Alcohol is one of the most commonly used mind-altering substances in the world, but how dangerous is it? After all, alcohol is not just used in beverages, it can also be found in the form of ethanol in mouthwash, cooking extracts, some medications and certain household products. With that said, the short answer to the question is yes, too much alcohol will kill you. Consuming too much alcohol can lead to alcohol poisoning, or an overdose on alcohol. How much is too much, though? What are the signs and symptoms of alcohol poisoning? What should be done if someone is suspected of having alcohol poisoning? Let’s start with the first one. 

How Much is Too Much? 

The exact amount of alcohol that leads to alcohol poisoning can vary. There isn’t a magic number when it comes to alcohol consumption, because there are so many factors that impact how our bodies will respond.  A person’s height, weight, race, gender, experience, food consumption and more can affect how their body responds. While the amount can vary, one of the major causes of alcohol poisoning is binge drinking. Binge drinking is defined as, “a pattern of heavy drinking when a male rapidly consumes five or more alcoholic drinks within two hours, or a female rapidly consumes at least four drinks within two hours.”1 When people engage in binge drinking, they often consume more alcohol than they realize. Alcohol is absorbed quickly by your body, and continues to be digested and released, after the drinking has stopped. This means that even if a person passes out or stops drinking, alcohol is still being digested and released into the bloodstream, which can lead to a fatal dose. 

What Are the Signs and Symptoms? 

Alcohol poisoning is a serious, life-threatening issue. Recognizing the signs could save your or someone else’s life. The signs of alcohol poisoning are: 

  • Vomiting 
  • Pale, clammy, blue skin 
  • Slower heart rate 
  • Irregular or slow breathing 
  • Seizures 
  • Unconsciousness 

Someone suffering from alcohol overdose or poisoning may not have all the symptoms, but if their breathing is starting to slow, they can’t be woken up, or even if you simply suspect a person could have alcohol poisoning, then it’s time to act. 

What to do if Someone is Suspected of Having Alcohol Poisoning?

= ACTIVITIES =
**a)** Reproduce the part of the alcohol poisoning text that begins at the words "What Are the Signs and Symptoms?" and stops after the words "do if Someone is Suspected of Having Alcohol Poisoning?".
**b)** In the alcohol poisoning text, how many drinks must a female rapidly consume within two hours for it to count as binge drinking?

= ENTRIES PROVIDED =
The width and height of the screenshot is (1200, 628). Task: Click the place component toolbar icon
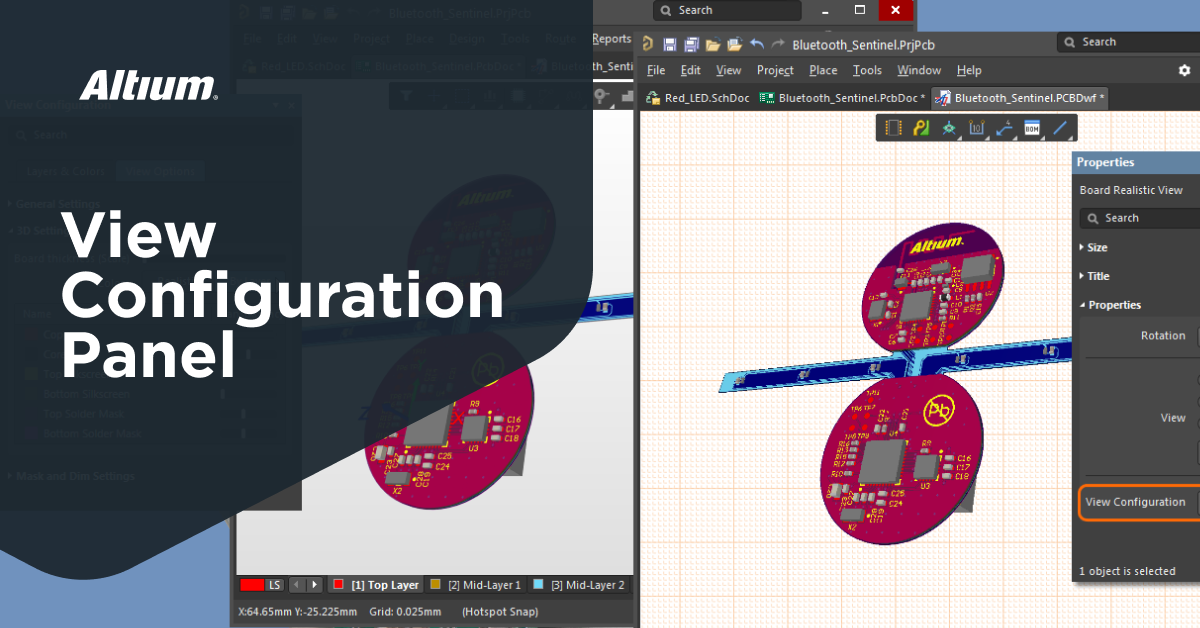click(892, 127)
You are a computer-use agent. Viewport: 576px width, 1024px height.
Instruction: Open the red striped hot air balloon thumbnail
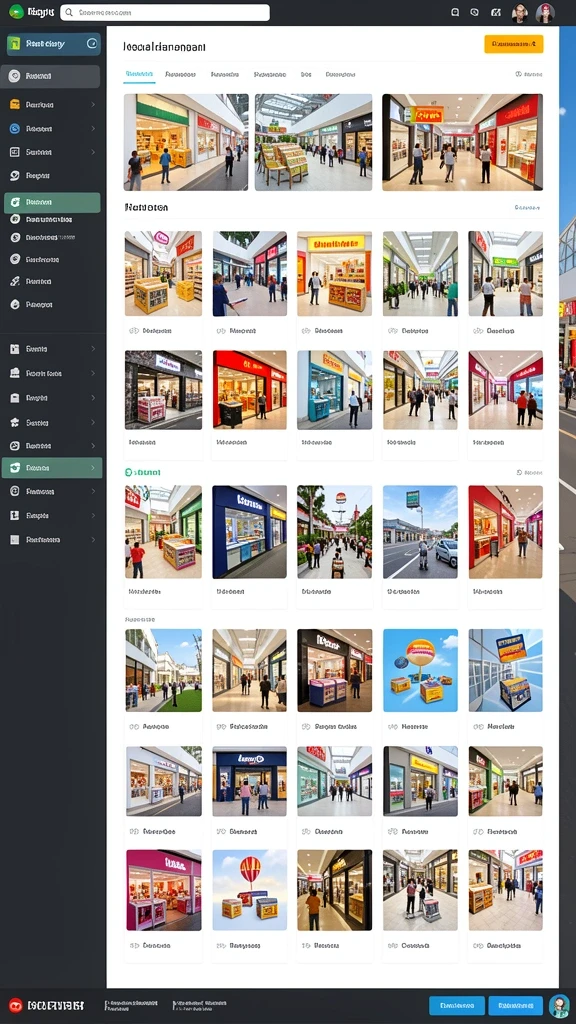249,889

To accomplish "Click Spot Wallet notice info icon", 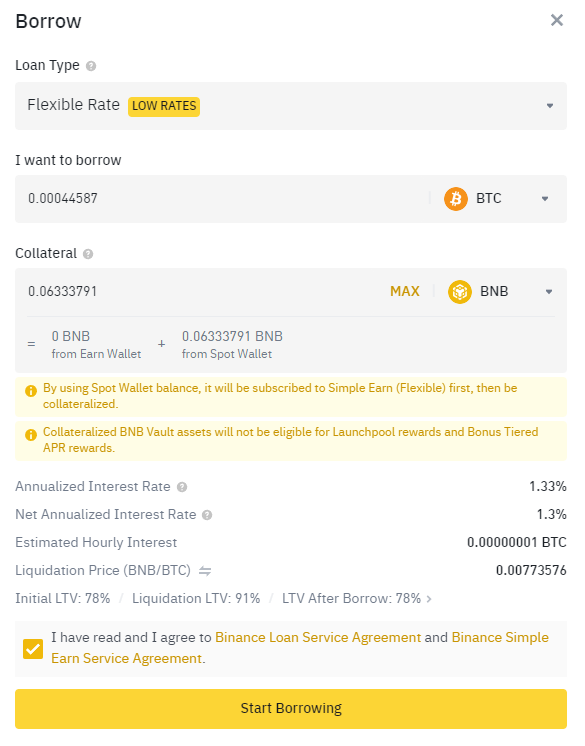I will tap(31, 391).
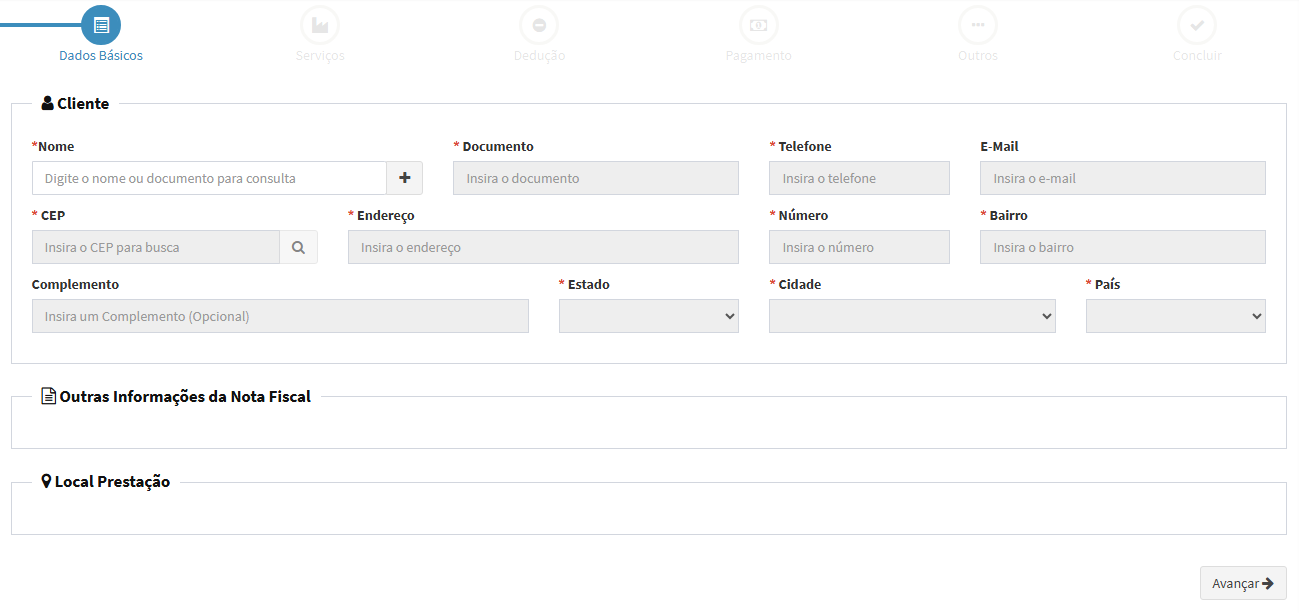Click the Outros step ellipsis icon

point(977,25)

= LIST OF ANSWERS =
**a)**
What Are the Signs and Symptoms? 

Alcohol poisoning is a serious, life-threatening issue. Recognizing the signs could save your or someone else’s life. The signs of alcohol poisoning are: 

  • Vomiting 
  • Pale, clammy, blue skin 
  • Slower heart rate 
  • Irregular or slow breathing 
  • Seizures 
  • Unconsciousness 

Someone suffering from alcohol overdose or poisoning may not have all the symptoms, but if their breathing is starting to slow, they can’t be woken up, or even if you simply suspect a person could have alcohol poisoning, then it’s time to act. 

What to do if Someone is Suspected of Having Alcohol Poisoning?

**b)** At least four drinks.